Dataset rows
★ ★ ★ ★ ★ ★ ★
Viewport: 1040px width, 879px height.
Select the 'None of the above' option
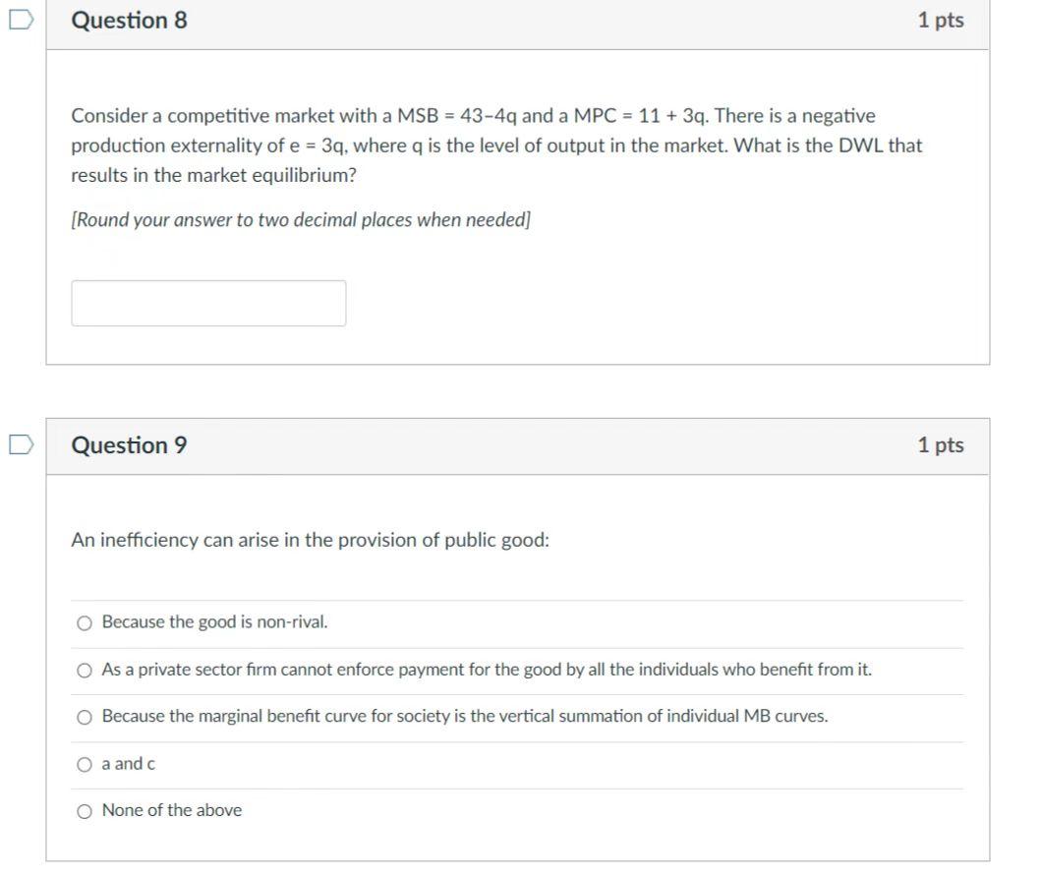85,809
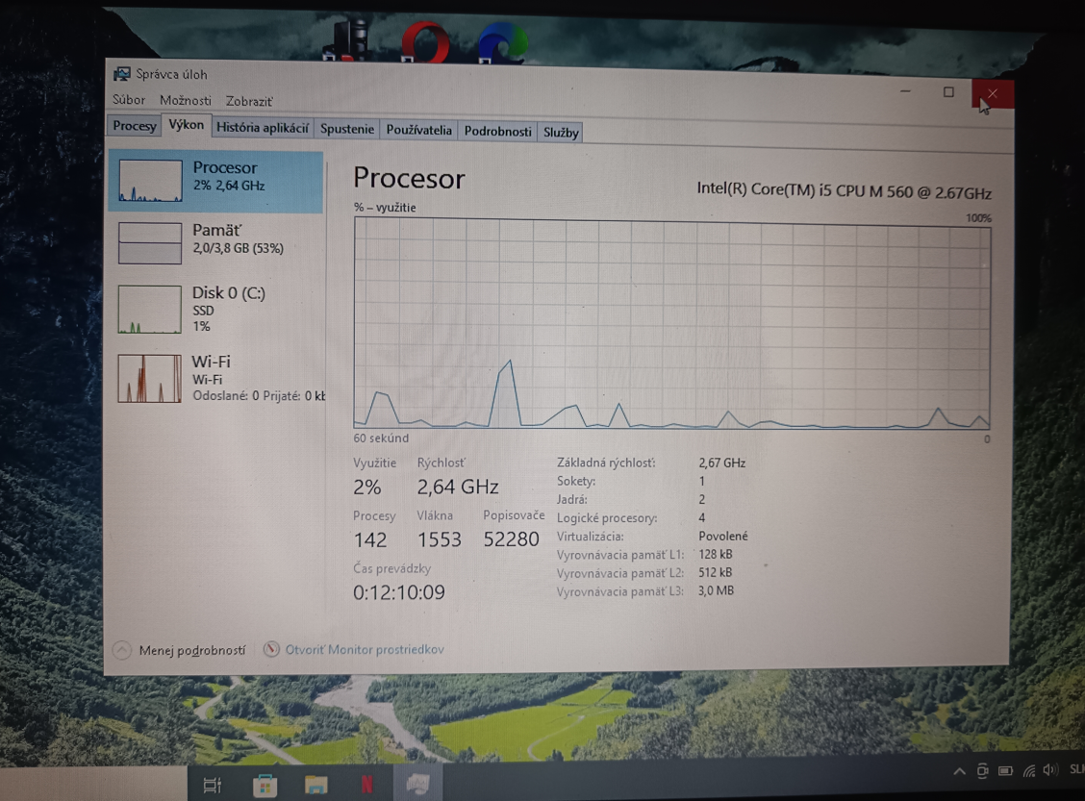Image resolution: width=1085 pixels, height=801 pixels.
Task: Open the Možnosti menu
Action: pos(186,100)
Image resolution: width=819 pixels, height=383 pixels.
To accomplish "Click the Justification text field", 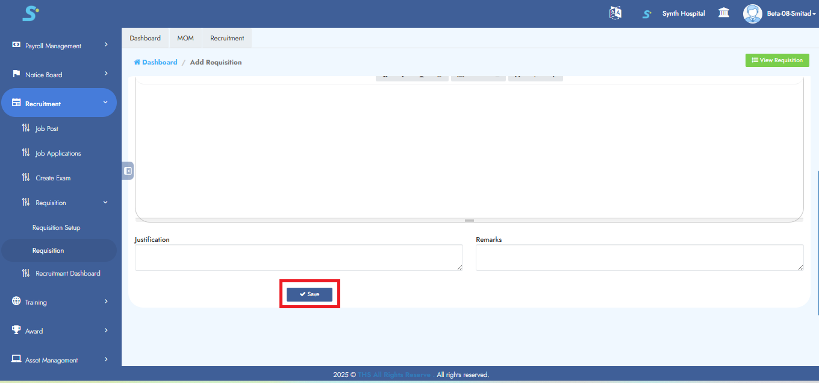I will (x=299, y=258).
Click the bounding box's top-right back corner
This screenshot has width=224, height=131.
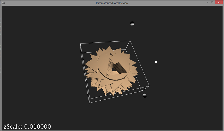(x=130, y=41)
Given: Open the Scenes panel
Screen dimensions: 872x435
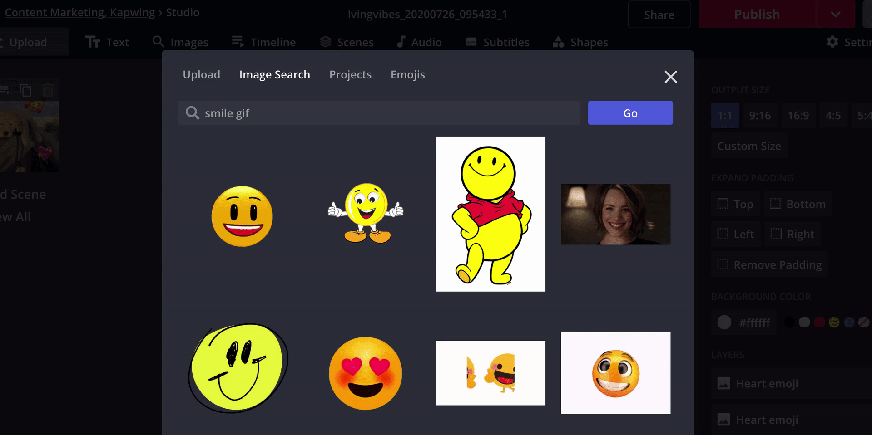Looking at the screenshot, I should [x=347, y=42].
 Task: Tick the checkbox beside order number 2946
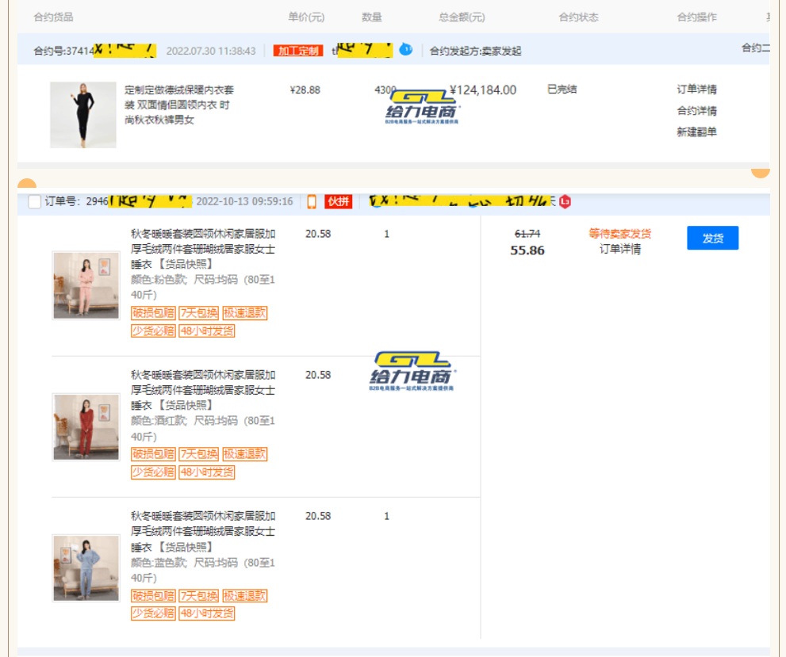tap(34, 201)
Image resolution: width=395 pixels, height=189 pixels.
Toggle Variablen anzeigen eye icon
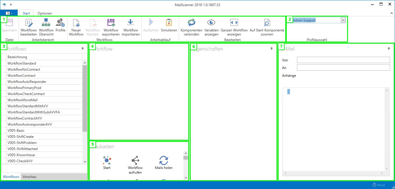(x=211, y=23)
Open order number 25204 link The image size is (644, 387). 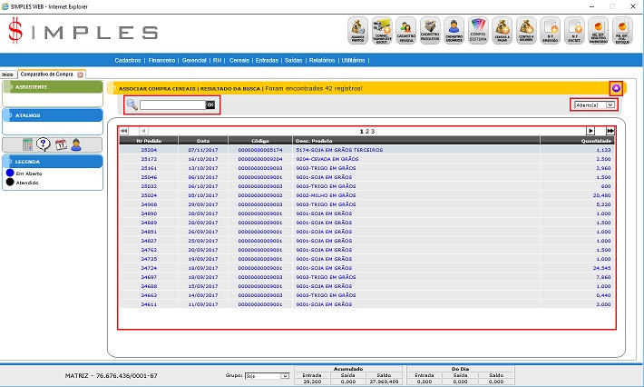point(150,150)
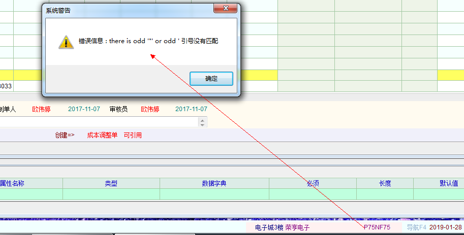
★ ★ ★ ★ ★ ★ ★
**TASK REQUIREMENTS:** Please rewrite everything from the line containing "Given: Open the Scenes panel" down to the line containing "tap(34, 201)" in the rows above as a numbered list, skipping any blank lines. Leave the pictures out of your answer.

**RESPONSE TO THIS EXERCISE:**
1. Given: Open the Scenes panel
2. Screen dimensions: 872x435
3. Looking at the screenshot, I should [x=347, y=42].
4.  Task: Tick the checkbox beside order number 2946
5. tap(34, 201)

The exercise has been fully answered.